Interestingly, another student refuted Sisk’s claims, according to NBC News.
“Although Judge Gorsuch did discuss some of the topics mentioned in the letter, he did not do so in the manner described,” Will Hauptman said. Hauptman also happens to be helping Gorsuch prepare for the hearings.
Statement from University of Colorado Law School Dean S. James Anaya
Judge Neil Gorsuch has taught as a Thomson Visiting Professor at the University of Colorado Law School since 2008.
Media reports have shared varying student perspectives about a discussion that Judge Gorsuch led during one session of his ethics course in the spring 2016 semester.
The law school takes student concerns seriously and endeavors to listen and take appropriate measures to address concerns raised about classroom teaching. The law school places a high value on academic freedom and students being in a class environment that both is free from discrimination and has an open and robust discussion of the law.
Consistent with law school policy and the Family Educational Rights and Privacy Act, the law school administration will not discuss publicly details of individual student complaints. In this case, media reports have made us aware of the letter a former student wrote to the Senate Judiciary Committee regarding a complaint about the session of Judge Gorsuch’s ethics class.

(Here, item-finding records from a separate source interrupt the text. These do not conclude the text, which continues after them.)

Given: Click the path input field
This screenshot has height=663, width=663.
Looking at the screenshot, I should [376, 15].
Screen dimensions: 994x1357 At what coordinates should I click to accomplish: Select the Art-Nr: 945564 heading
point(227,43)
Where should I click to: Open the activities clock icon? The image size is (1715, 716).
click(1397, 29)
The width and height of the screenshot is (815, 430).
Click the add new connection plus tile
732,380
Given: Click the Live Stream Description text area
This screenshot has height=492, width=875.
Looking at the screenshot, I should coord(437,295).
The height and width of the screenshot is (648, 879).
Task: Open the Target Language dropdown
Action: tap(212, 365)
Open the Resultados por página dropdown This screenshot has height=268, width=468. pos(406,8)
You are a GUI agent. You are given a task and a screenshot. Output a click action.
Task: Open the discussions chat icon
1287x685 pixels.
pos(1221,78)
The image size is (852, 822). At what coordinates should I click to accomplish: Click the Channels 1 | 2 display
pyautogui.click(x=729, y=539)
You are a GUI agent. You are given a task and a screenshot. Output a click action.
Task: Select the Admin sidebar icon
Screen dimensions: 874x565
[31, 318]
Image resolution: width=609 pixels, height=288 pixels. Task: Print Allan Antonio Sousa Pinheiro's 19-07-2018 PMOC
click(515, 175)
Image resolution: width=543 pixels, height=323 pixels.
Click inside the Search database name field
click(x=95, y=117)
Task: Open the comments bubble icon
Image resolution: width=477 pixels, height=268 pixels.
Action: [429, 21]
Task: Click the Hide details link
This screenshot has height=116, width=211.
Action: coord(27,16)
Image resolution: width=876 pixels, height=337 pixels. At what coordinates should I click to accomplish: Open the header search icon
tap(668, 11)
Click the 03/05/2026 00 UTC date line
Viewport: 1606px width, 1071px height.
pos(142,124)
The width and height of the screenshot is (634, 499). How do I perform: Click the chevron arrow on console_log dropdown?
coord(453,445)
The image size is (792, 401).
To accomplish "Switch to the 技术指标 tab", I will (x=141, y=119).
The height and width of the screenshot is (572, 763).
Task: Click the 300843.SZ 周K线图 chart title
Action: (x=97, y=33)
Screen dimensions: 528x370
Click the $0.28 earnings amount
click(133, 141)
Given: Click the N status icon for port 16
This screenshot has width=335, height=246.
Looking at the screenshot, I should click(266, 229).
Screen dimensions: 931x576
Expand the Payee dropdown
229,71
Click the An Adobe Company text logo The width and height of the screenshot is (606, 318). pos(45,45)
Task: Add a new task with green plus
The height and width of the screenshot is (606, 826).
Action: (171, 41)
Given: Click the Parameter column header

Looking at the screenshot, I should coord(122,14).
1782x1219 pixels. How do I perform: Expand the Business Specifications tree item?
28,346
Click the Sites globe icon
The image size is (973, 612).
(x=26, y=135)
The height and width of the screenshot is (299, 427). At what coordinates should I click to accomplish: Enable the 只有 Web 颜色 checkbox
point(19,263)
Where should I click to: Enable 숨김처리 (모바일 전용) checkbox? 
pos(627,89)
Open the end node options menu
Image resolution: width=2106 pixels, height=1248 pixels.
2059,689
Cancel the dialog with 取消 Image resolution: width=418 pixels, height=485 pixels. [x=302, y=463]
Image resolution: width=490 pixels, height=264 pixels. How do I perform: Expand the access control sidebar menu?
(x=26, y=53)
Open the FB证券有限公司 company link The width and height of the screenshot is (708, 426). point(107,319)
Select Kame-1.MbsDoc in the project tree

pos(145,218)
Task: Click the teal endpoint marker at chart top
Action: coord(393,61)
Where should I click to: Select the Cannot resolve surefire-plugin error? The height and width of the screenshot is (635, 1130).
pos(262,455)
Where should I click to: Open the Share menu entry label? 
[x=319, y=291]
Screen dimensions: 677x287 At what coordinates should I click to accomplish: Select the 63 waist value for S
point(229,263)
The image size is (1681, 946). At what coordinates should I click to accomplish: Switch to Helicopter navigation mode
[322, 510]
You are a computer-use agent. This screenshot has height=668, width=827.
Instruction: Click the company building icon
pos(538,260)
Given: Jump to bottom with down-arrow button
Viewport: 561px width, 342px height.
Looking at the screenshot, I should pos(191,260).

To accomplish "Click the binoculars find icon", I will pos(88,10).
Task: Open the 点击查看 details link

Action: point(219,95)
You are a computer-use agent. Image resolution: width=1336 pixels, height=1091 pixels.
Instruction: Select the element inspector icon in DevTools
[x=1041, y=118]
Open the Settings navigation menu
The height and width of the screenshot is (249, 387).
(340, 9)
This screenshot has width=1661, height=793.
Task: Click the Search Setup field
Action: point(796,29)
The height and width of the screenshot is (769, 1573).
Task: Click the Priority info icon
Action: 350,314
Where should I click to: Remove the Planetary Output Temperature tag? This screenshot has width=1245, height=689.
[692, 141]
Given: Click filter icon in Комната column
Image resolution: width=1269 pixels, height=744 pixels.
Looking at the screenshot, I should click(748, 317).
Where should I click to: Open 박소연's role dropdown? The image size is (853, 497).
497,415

In late April and May 2016, law school administrators met with the student to address her concerns and told her the matter would be raised with Judge Gorsuch after grades were submitted for the spring semester. At the end of June, the law school had a transition of deans and, regrettably, preceding that change, no member of the law school administration spoke to Judge Gorsuch about the student’s concern. We apologize to the student who expressed the concern and to Judge Gorsuch for not bringing this matter to his attention last summer.